The Google example, or Trevor’s Caltex one are red herrings, because there’s an implicit contract in place. Google offers its services for free because it’s collecting marketing data about you, and buried somewhere deep in its terms and conditions will be statements outlining exactly that. Virtually nobody reads them — here they are if you want some insomnia cures — but they exist. Use the service, agree to the contract.
Mandatory metadata collection takes away from all of that. You don’t have a choice, and in today’s world with stronger internet-based services every day, it’s not as simple as “falling off the grid” if one happens to be privacy minded. There are strong — and quite economically sensible — pushes to move all government services online, for a start.
Metadata has an immense amount of potential power, and there’s scant detail about what would or wouldn’t be considered as part of the proposal. Apparently Attorney-General George Brandis hasn’t disclosed exactly what type of data will be collected, but there will be “safeguards” to protect privacy. Trevor’s piece covers off on this talking about the police getting in trouble if they look up people’s details without authorisation.
I’ve got two problems there with that line of thinking.
Firstly, the old axiom about only being in trouble if you get caught comes into play, but even there, if data did leak out for whatever reason to another body with the capability for harm to an individual, then the harm has already been done. By all means punish those who leak, but in many cases it won’t mitigate the harm, especially if there’s faulty data to begin with.
Then we come to the second half, and essentially the crux of Trevor’s argument, and it’s summed up thusly:
I’m well aware that people on “my side of this debate” are often heard to say “I’ve got nothing to hide, so why worry” – but seriously – what the hell have you got to hide? And how important do you think you are that anyone at any level of Government gives a rats’ what you’re doing on the internet.
Once again, what I have to hide is my business, and for a government whose political leanings tend towards the personal responsibility side (“lifters, not leaners” etc), it’s surprising that personal privacy doesn’t rank more highly on the hit list.
Actually, I suspect it does — consider the outrage around whether or not the leaking of Frances Abbott’s scholarship was in the public interest — but again that’s arguably more of a political play than anything else.
I’m equally concerned at this line of thinking given that the current administration absolutely adores secrecy.
If there’s a question that they don’t want to answer, they either don’t say anything at all, or run away from it, or, in the incredibly disgusting case of Australia’s current refugeee policy, cite “operational matters” as though that’s a smokescreen that covers anything and everything. If your data was to leak out, would you even be allowed to know?

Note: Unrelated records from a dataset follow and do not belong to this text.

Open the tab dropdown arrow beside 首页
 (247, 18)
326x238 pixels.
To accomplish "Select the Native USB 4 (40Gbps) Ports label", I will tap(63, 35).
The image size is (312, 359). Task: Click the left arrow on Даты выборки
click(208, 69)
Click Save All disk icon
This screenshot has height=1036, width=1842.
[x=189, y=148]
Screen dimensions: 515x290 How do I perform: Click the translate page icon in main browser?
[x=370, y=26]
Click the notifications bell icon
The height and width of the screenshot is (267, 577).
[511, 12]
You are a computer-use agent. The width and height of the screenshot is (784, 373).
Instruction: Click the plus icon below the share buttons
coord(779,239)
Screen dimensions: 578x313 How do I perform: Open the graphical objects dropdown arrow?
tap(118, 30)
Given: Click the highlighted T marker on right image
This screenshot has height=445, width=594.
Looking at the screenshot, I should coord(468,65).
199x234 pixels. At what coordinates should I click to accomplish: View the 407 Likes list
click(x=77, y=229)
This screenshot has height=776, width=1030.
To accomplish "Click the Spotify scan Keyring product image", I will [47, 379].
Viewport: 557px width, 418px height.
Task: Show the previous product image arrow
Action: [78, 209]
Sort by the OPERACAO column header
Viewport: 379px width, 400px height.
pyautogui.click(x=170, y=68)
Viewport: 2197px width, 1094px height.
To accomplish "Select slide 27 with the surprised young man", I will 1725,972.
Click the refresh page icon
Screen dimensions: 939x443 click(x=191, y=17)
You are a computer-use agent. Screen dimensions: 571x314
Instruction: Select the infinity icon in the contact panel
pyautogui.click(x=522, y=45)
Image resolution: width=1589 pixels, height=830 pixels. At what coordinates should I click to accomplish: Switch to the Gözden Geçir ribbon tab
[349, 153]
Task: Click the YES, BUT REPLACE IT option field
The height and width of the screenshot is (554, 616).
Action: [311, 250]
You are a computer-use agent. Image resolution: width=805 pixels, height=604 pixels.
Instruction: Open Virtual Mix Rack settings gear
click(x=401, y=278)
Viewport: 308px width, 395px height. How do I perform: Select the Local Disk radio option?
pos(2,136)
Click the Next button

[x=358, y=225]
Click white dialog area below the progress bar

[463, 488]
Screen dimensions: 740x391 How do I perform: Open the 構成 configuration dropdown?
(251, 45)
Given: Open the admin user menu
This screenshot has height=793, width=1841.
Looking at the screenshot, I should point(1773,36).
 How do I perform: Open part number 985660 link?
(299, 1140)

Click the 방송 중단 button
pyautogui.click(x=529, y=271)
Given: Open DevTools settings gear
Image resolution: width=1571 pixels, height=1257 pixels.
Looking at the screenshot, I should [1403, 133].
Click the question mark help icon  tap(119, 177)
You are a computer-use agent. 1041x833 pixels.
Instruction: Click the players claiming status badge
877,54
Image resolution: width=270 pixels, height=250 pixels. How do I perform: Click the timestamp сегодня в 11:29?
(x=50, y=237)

Before it’s quoted back at me, I’m all too well aware that data retention was also a Labor policy when they were in power.
I wasn’t happy with it then, and oddly enough, neither was Malcolm Turnbull, stating at the time that it was “the latest effort by the Gillard Government to restrain freedom of speech” and that it “seems to be heading in precisely the wrong direction. Surely as we reflect on the consequences of the digital shift from a default of forgetting to one of perpetual memory we should be seeking to restore as far as possible the individual’s right not simply to their privacy but to having the right to delete that which they have created in the same way as can be done in the analogue world.”
Naturally, it’s even worse for the media, because metadata such as phone calls, email records and the like can absolutely blow the lid off confidentiality with all kinds of sources, both big and small.
But this isn’t just a media issue. If you shout the private details of your life from the rooftops — which is what the issues that Trevor brings up around Twitter or Facebook cover — then fair enough, you’ve surrendered that information publicly.
Anything else, however, should be your call to divulge. That’s the bottom line here.